O Surfista, aliás, é a única coisa que salva no filme (além da participação de Stan Lee como STAN LEE!). Apesar da voz de Laurence Fishburne estar meio fora de sincronia de vez em quando, o personagem é de longe a melhor atuação do filme. Tanto o digital quanto o de borracha cinza escura (sim!!!! Quando o Surfista perde os poderes, eles substituem o personagem digital por um Doug Jones com uma roupa de borracha escura idêntica ao corpo digital prateado e, pasmem, fica muito bom!).
Os efeitos especiais estão melhores, porém a cena de Reed dançando na boate na sua despedida de solteiro, apesar de engraçada (referência clara a Kevin Bacon em Footloose) ficou meia-boca.
Agora vamos às nerdices... A velocidade do Fantasticarro beira o ridículo... ele vai dos EUA à Rússia em segundos (ok, ele estava vazio) e depois vai da Sibéria até a Muralha da China mais rápido ainda, sem uma cabine pressurizada e com os passageiros expostos às intempéries (vai ver a Sue os protegeu com seu campo de força aheuaheuaehaue)!!!!

O confronto entre o Quarteto e o Destino Prateado (sim, ele toma a prancha do Surfista) vai da Muralha da China até Hong Kong em um pentelhésimo de segundo, como se a cidade ficasse a alguns quarteirões do monumento.
Ok, essas coisas podem passar batidas pra maioria dos nerds que só presta atenção nas cenas de ação, mas o filme como um todo insulta a inteligência do espectador, subestima-o e com isso acaba virando um subproduto do cinema pipoca (sim, um blockbuster ainda mais pueril que o habitual).
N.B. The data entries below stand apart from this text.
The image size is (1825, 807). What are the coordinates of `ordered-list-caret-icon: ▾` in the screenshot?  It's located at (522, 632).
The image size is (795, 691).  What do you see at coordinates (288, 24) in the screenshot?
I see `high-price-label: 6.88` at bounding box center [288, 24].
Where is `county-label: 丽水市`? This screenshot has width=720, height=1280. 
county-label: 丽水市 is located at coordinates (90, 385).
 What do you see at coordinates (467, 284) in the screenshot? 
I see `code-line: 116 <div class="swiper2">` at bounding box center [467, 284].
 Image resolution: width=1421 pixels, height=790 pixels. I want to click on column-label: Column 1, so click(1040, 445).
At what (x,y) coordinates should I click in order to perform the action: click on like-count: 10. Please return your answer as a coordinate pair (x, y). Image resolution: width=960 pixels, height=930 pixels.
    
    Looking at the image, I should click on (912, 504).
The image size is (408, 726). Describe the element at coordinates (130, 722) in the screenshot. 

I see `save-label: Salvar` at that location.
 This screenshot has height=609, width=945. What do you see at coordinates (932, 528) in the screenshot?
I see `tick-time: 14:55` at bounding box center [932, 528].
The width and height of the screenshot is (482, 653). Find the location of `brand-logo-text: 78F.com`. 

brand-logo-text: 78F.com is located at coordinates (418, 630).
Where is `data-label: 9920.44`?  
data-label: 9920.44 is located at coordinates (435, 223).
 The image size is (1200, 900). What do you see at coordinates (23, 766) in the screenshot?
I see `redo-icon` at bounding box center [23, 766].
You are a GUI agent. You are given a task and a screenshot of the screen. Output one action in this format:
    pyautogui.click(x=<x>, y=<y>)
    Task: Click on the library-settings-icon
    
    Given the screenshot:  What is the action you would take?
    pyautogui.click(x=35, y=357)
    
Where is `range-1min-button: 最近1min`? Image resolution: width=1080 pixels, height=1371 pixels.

Enfim, um filme com uma história ruim, diálogos e interpretações mal feitos e recheado de efeitos especiais e gags humorísticas pra distrair o público enquanto é enganado. Um filme que você vai assistir, se empolgar em alguns momentos e vai esquecer de tudo uns dois dias depois. Exatamente como o primeiro filme! AHEUAHEAUEHAEUAHEUAE!